Durch Gabe von Kortison (Steroiden) kann bei Patienten mit DMD die Muskelkraft nachweislich langfristig gebessert werden. Diese sollte bis zum Verlust der Gehfähigkeit mit Prednison (0,75 mg/kg/KG/Tag) oder Deflazacort (0,9 mg/kg/KG/Tag) unter pädiatrischer und augenärztlicher Kontrolle (Katarakt) erfolgen. Eine extreme Gewichtszunahme oder psychische Auffälligkeiten können zum ausschleichenden Absetzen (langsame Dosisreduktion) zwingen. Kreatin bewirkt bei der Becker-Muskeldystrophie einen positiven Effekt auf die Muskelkraft. 


5. Operative Behandlung:

Patienten mit Muskeldystrophien können unter Berücksichtigung möglicher Einschränkungen der Herz- und Lungenfunktion eine sichere Narkose erhalten. Das Risiko der sog. „malignen Hyperthermie“ (plötzlicher Anstieg der Körpertemperatur, der durch bestimmte Narkosemittel hervorgerufen werden kann) ist praktisch nicht gegeben, da all solche Narkosemittel bei den Betroffenen nicht eingesetzt werden.

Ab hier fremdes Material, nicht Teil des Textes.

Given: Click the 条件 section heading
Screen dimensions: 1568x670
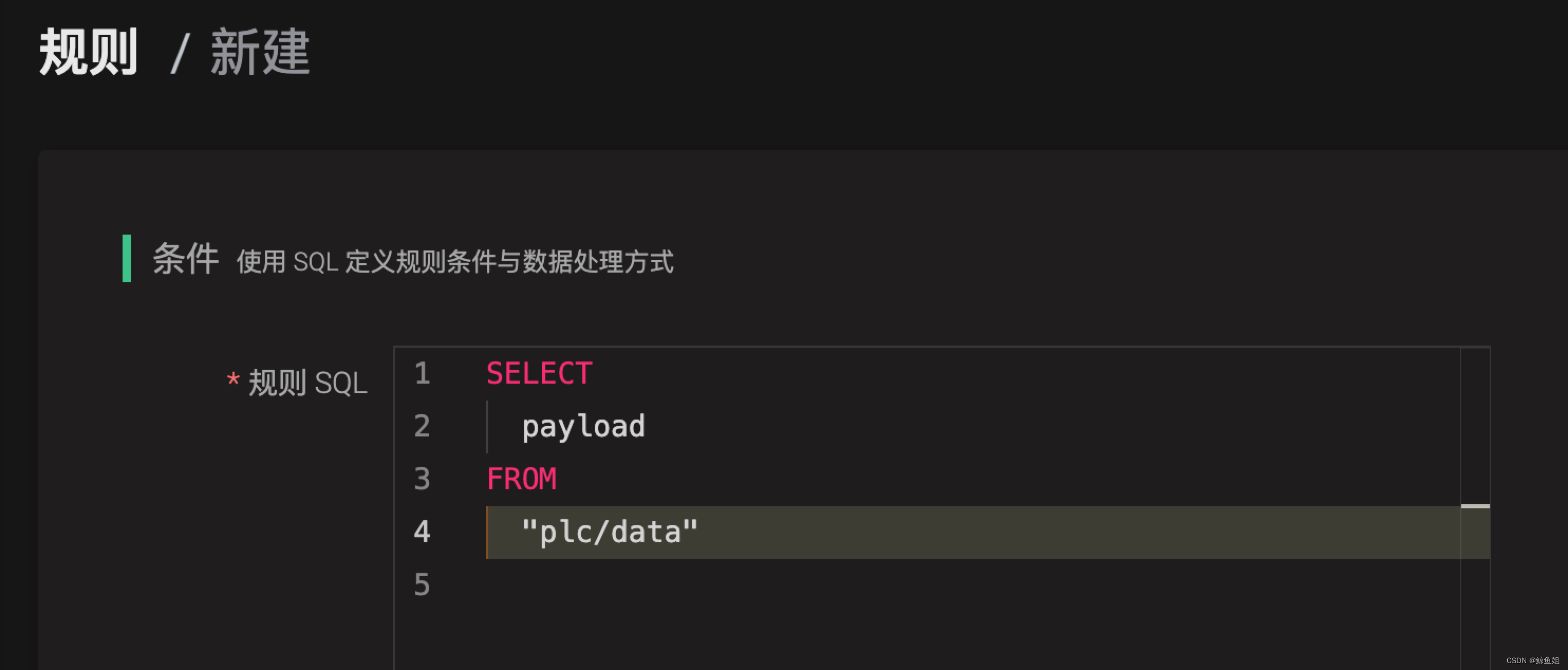Looking at the screenshot, I should [x=185, y=258].
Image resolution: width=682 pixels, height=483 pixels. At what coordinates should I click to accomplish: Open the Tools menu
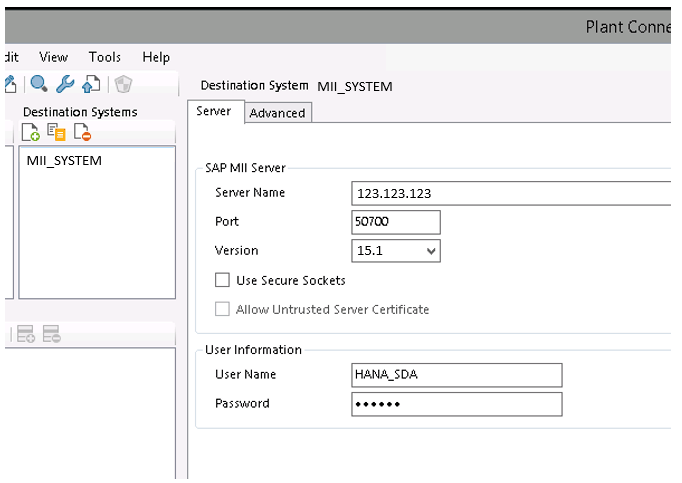[x=105, y=57]
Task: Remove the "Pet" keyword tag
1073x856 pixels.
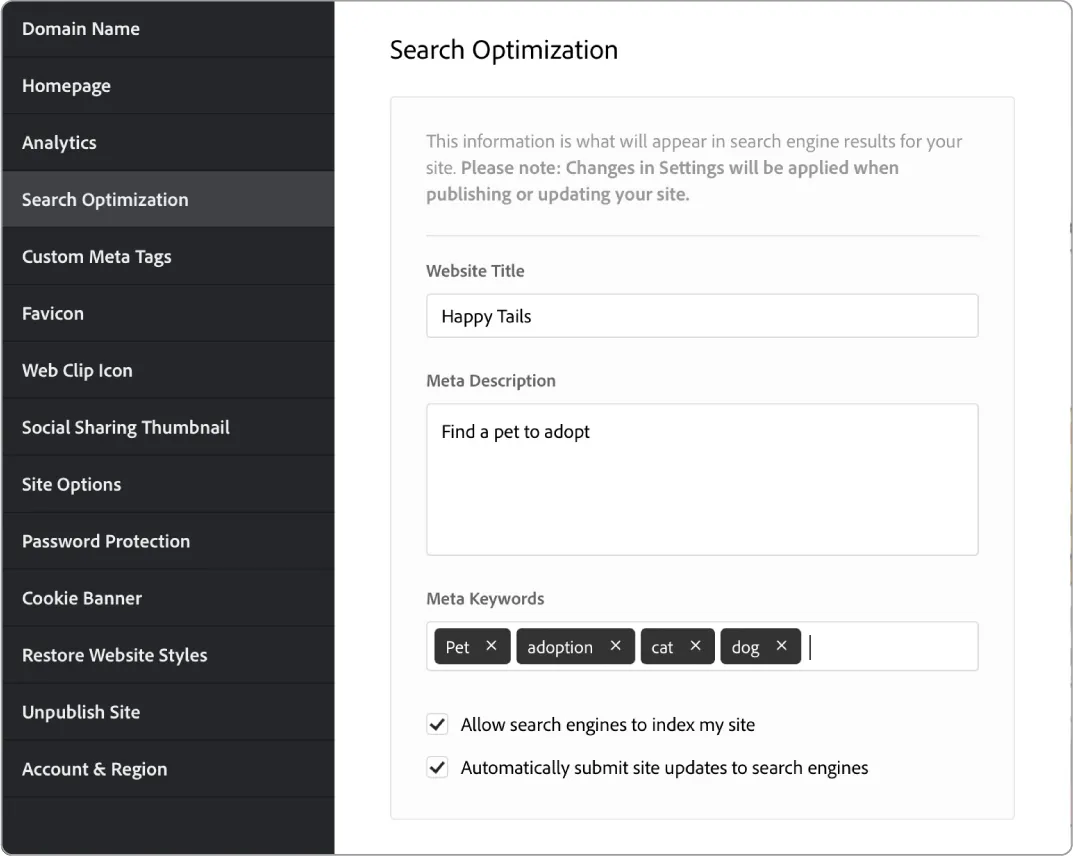Action: pyautogui.click(x=489, y=646)
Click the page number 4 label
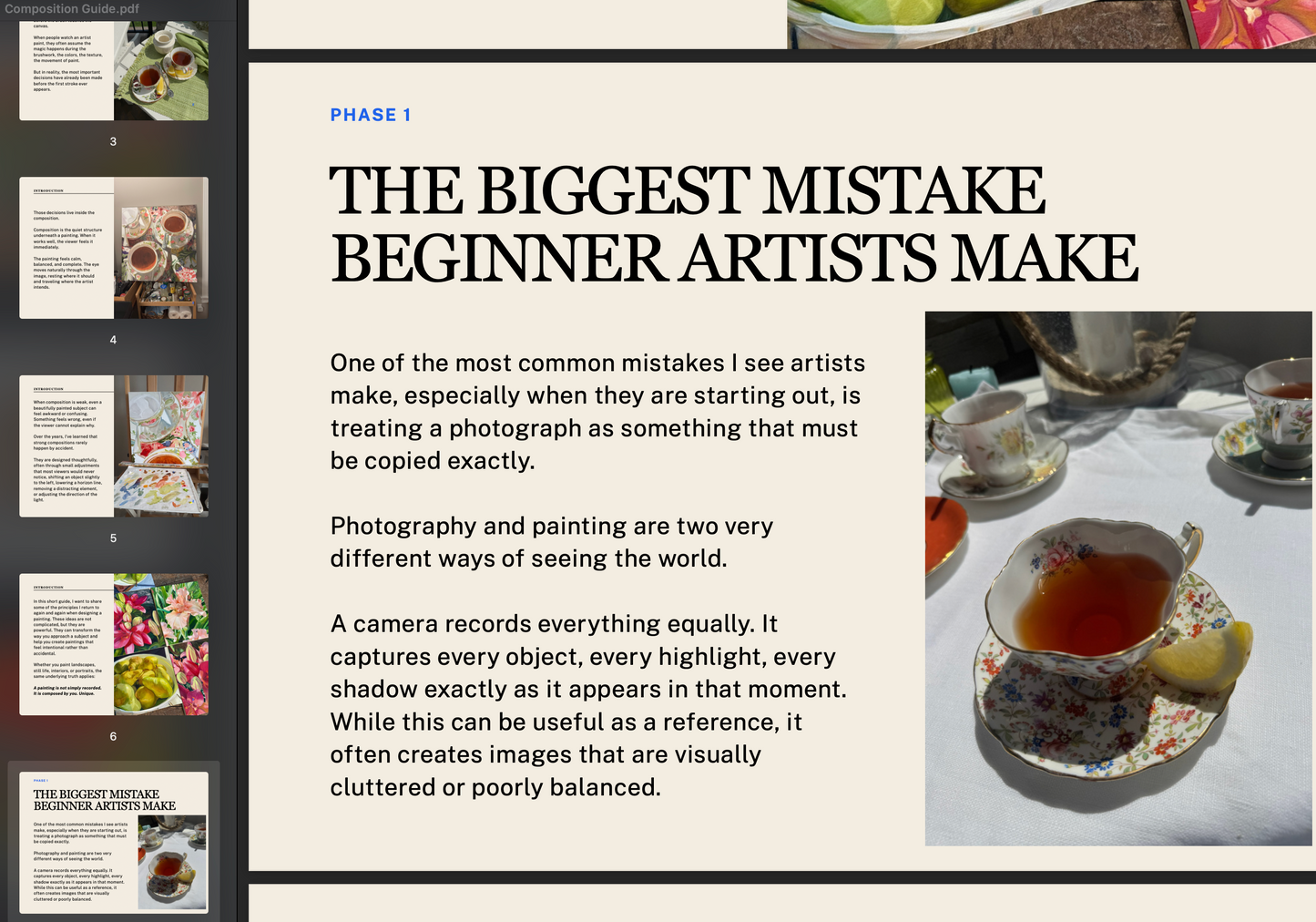 click(113, 340)
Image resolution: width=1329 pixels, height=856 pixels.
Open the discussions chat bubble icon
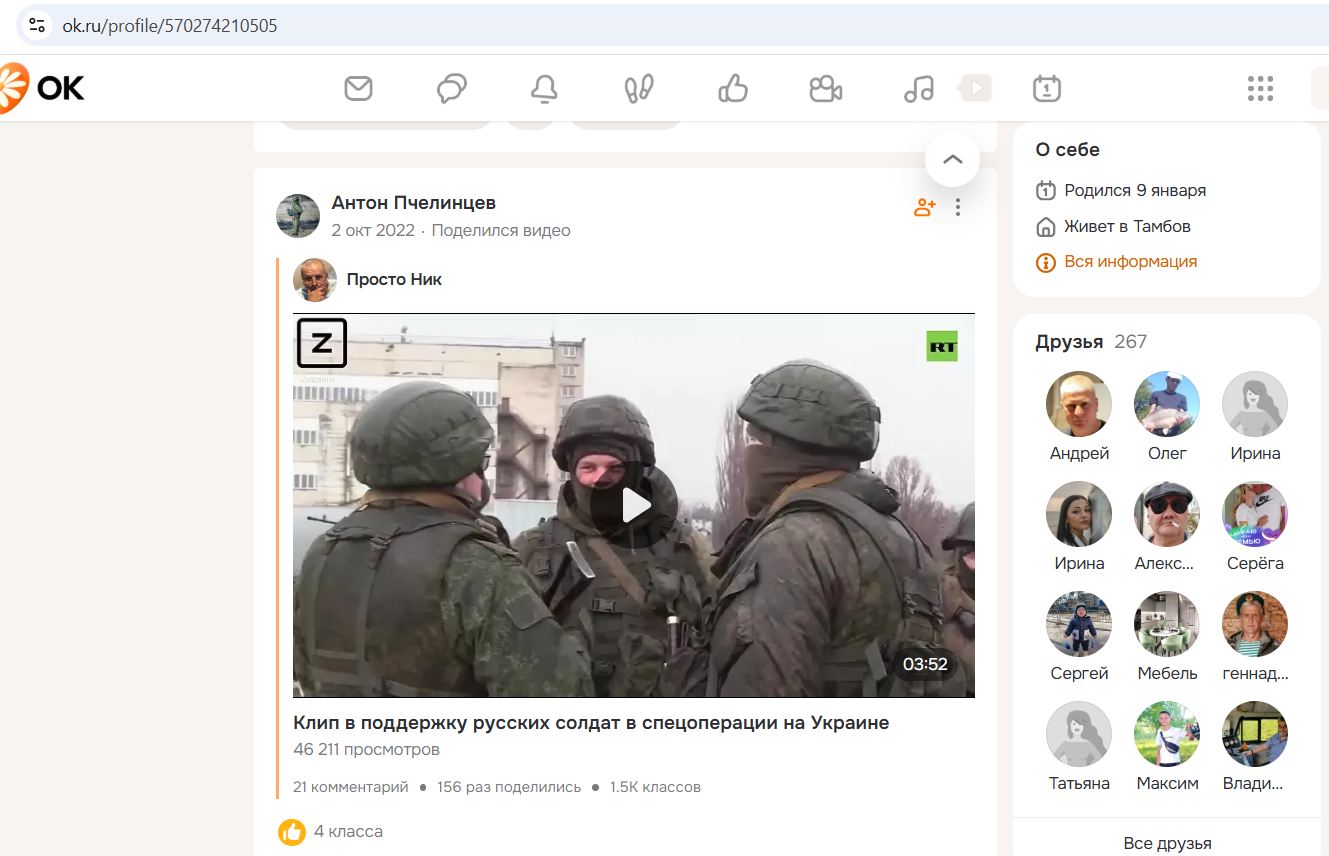(x=452, y=89)
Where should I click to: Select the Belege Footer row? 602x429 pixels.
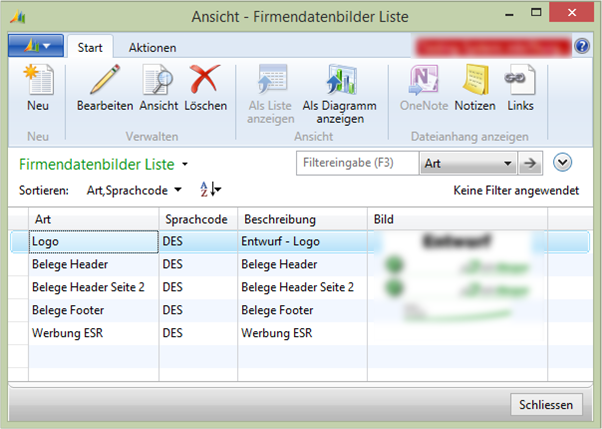tap(93, 310)
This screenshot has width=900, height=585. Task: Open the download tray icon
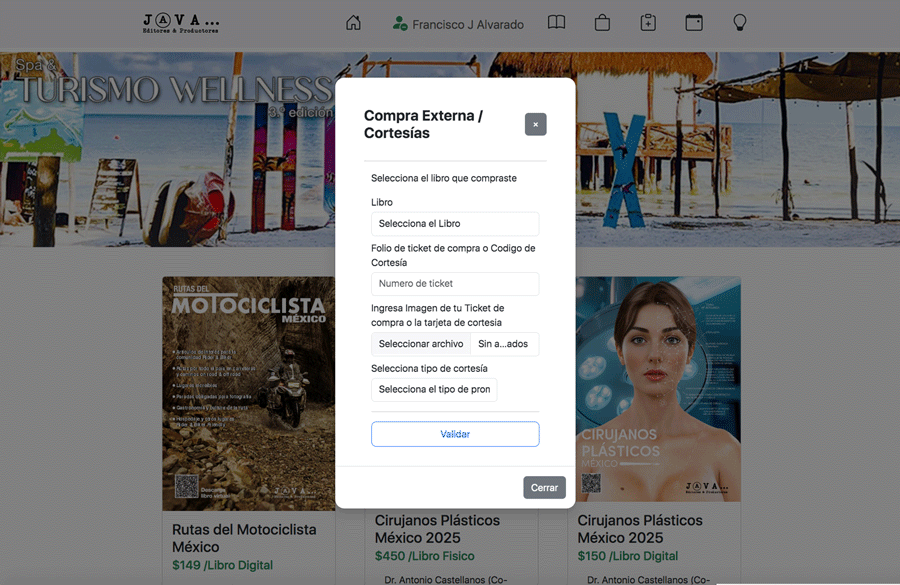(x=648, y=23)
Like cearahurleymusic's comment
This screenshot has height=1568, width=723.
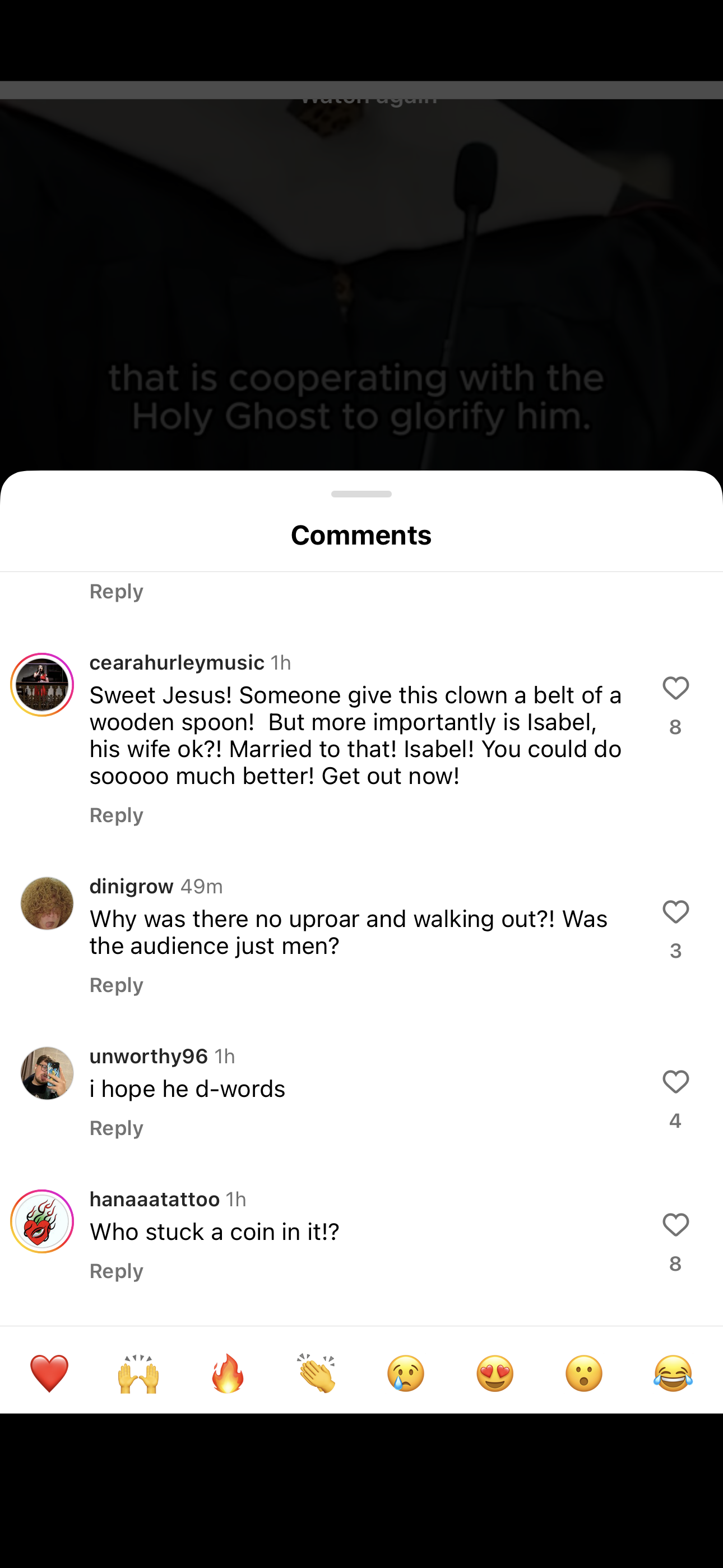675,689
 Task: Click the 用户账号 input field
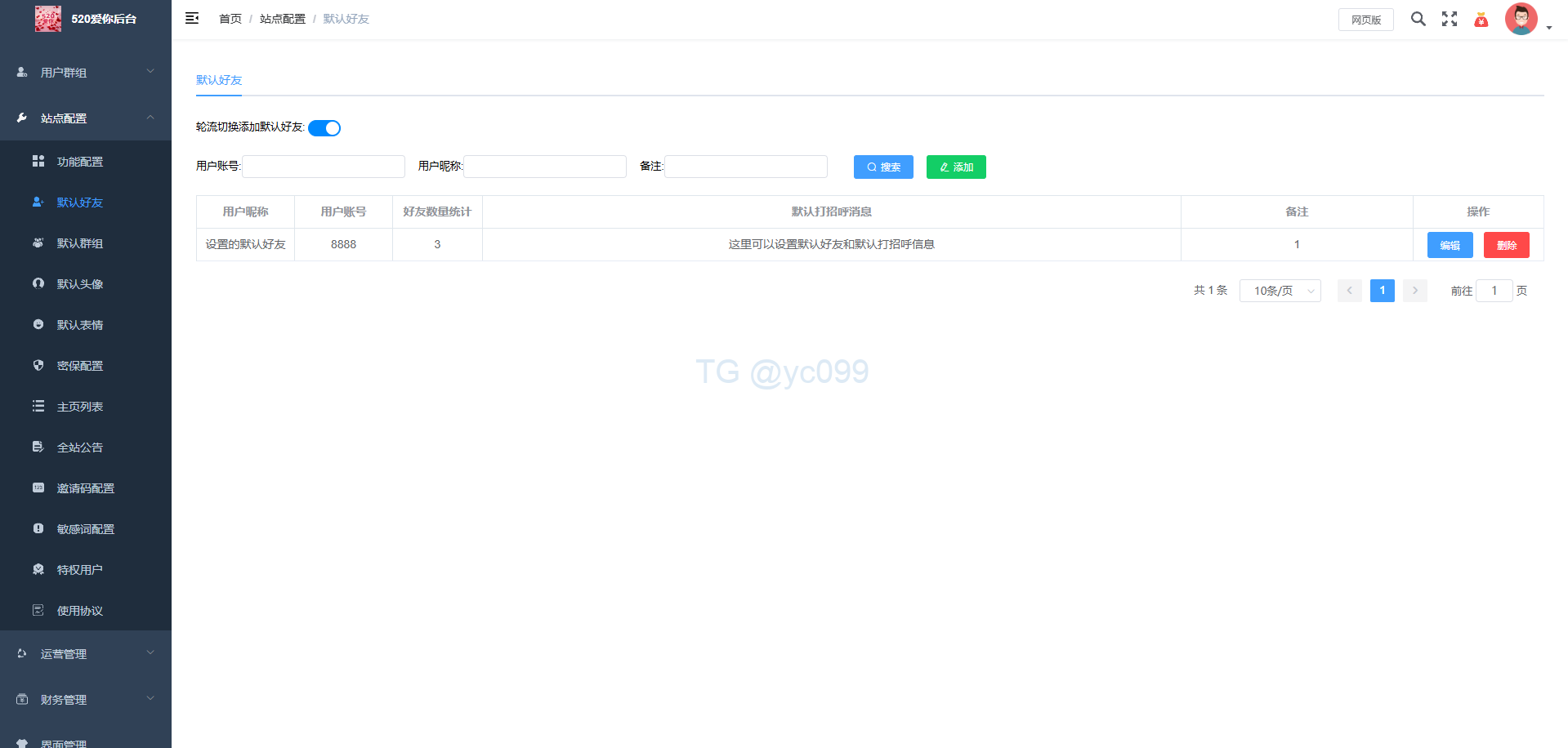click(324, 167)
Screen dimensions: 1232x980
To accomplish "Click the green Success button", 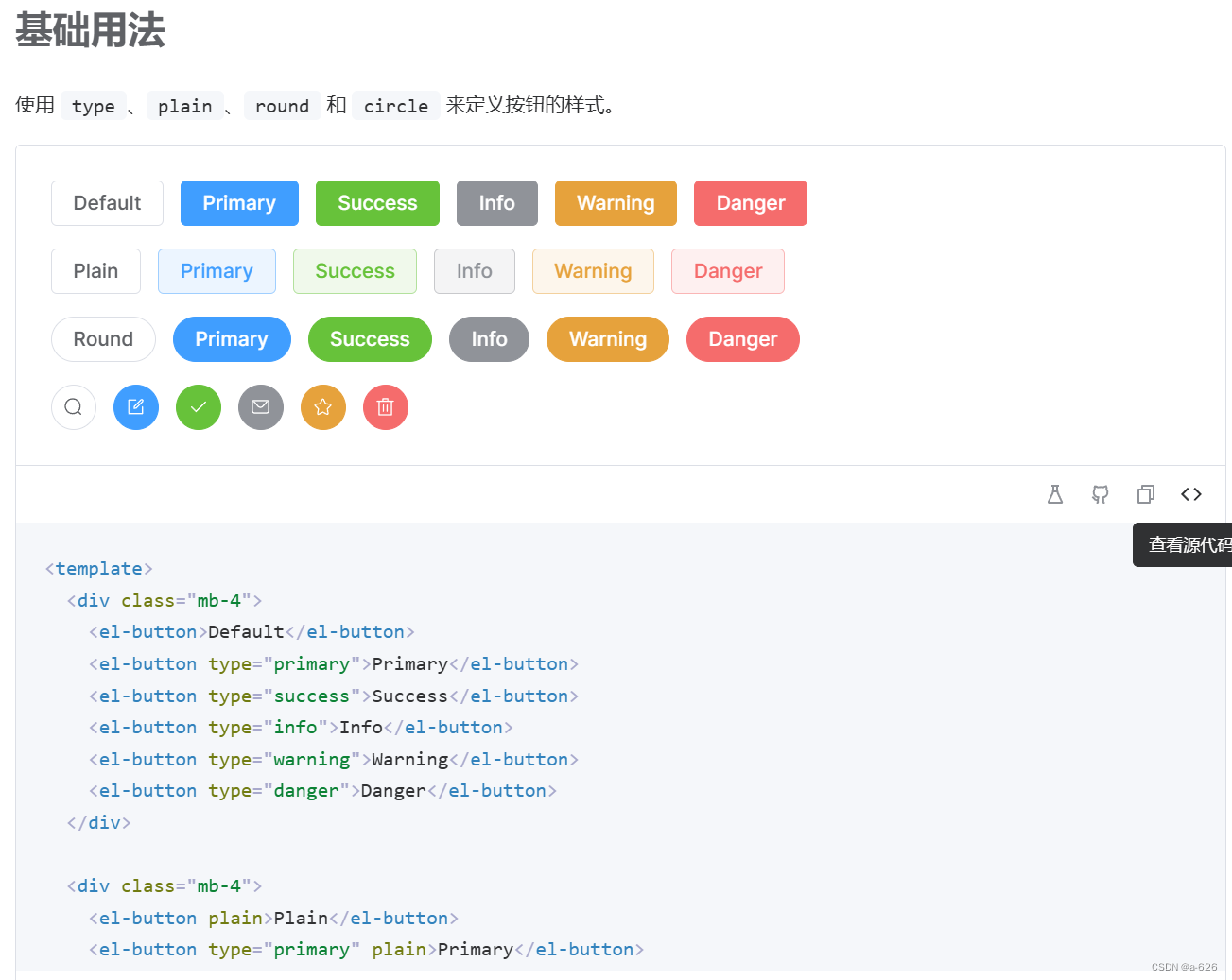I will pos(377,203).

Behandlung von Kontrakturen (fixierte Bewegungseinschränkungen) der Beine:
Die operativen Behandlungsmöglichkeiten beinhalten Eingriffe an den Gelenken der unteren Extremitäten, wie beispielsweise Sehnendurchtrennungen („Tenotomien“), Sehnenverlängerungen und/oder –verlagerungen, insbesondere im Bereich der Füße. Diese auch als kontrakturlösende Operation (Operation nach Prof. Rideau/Frankreich) bezeichneten Eingriffe werden bei der DMD meist ab einem Alter von 4-6 Jahren erforderlich, sobald eine Bewegungseinschränkung der Gelenke im Bereich der unteren Extremitäten erkennbar wird. Diese Operation zielt auf die Wiederherstellung der normalen („physiologischen“) Beweglichkeit der Gelenke der Beine. Hierbei erfolgt eine Durchtrennung der am Becken ansetzenden Hüftbeugemuskeln („Spinamuskulatur“), die Entfernung einer Sehenplatte an der Oberschenkelaußenseite („Tractus iliotibialis“), eine halboffene Durchtrennung der Kniebeuger („Musculus biceps femoris“), sowie eine Verlängerung der Achillessehne. Gelegentlich werden auch Sehnenverlagerungen oder Knochenkorrekturen am Fuß erforderlich, um bei Klumphaltungen oder fixierten Klumpfußdeformierungen eine Schuhversorgung zu ermöglichen.
   Eine Gipsbehandlung oder Bettruhe im Anschluß an eine Operation ist nicht erforderlich, vielmehr wird eine frühzeitige Mobilisierung, ggf. mit funktionellen Verbänden (Tape-Verband) schon am Folgetag der Operation durchgeführt, so daß die Operierten meist nach 8-10 Tagen wieder selbstständig gehfähig sind.
   Bei rechtzeitig durchgeführten Operationen sind die erforderlichen Techniken geringer invasiv und so für den Betroffenen physisch und psychisch weniger belastend.

Behandlung der Skoliose:
Eine Wirbelsäulenstabilisierung ist nur bei gehunfähigen Patienten angezeigt. Fortschreitende Skoliosen bei DMD-Patienten und anderen rasch verlaufenden Muskeldystrophien im Rollstuhlstadium werden ab einem Winkel von 20° nach Cobb bei noch erhaltenem maximalem Atemvolumen („forcierte Vitalkapazität“) von 25-30% der Altersnorm operativ vom 2. oder 3. Brustwirbelkörper bis zum 1. Steißbeinwirbelkörper stabilisiert. Hierbei werden vornehmlich Instrumentationen verwendet, die eine korsettfreie Nachbehandlung ermöglichen. Gehfähige Patienten mit Gliedergürtelmuskeldystrophien, die oft eine sehr ausgeprägte, kompensatorische lumbale Hyperlordose (Hohlkreuz) aufweisen, die aber passiv vollständig korrigiert werden können, dürfen keinesfalls eine Wirbelsäulenstabilisierung erhalten, da dies unweigerlich zum Gehverlust führen würde.


6.    Ernährung:

Übergewicht der Betroffenen belastet die geschwächte Muskulatur zusätzlich und kann die Phase der Gehfähigkeit erheblich verkürzen. Da die Adipositas leichter zu verhindern als zu behandeln ist, sollten sich die Betroffenen eiweiß- und vitaminreich, aber fett- und kohlenhydratarm ernähren.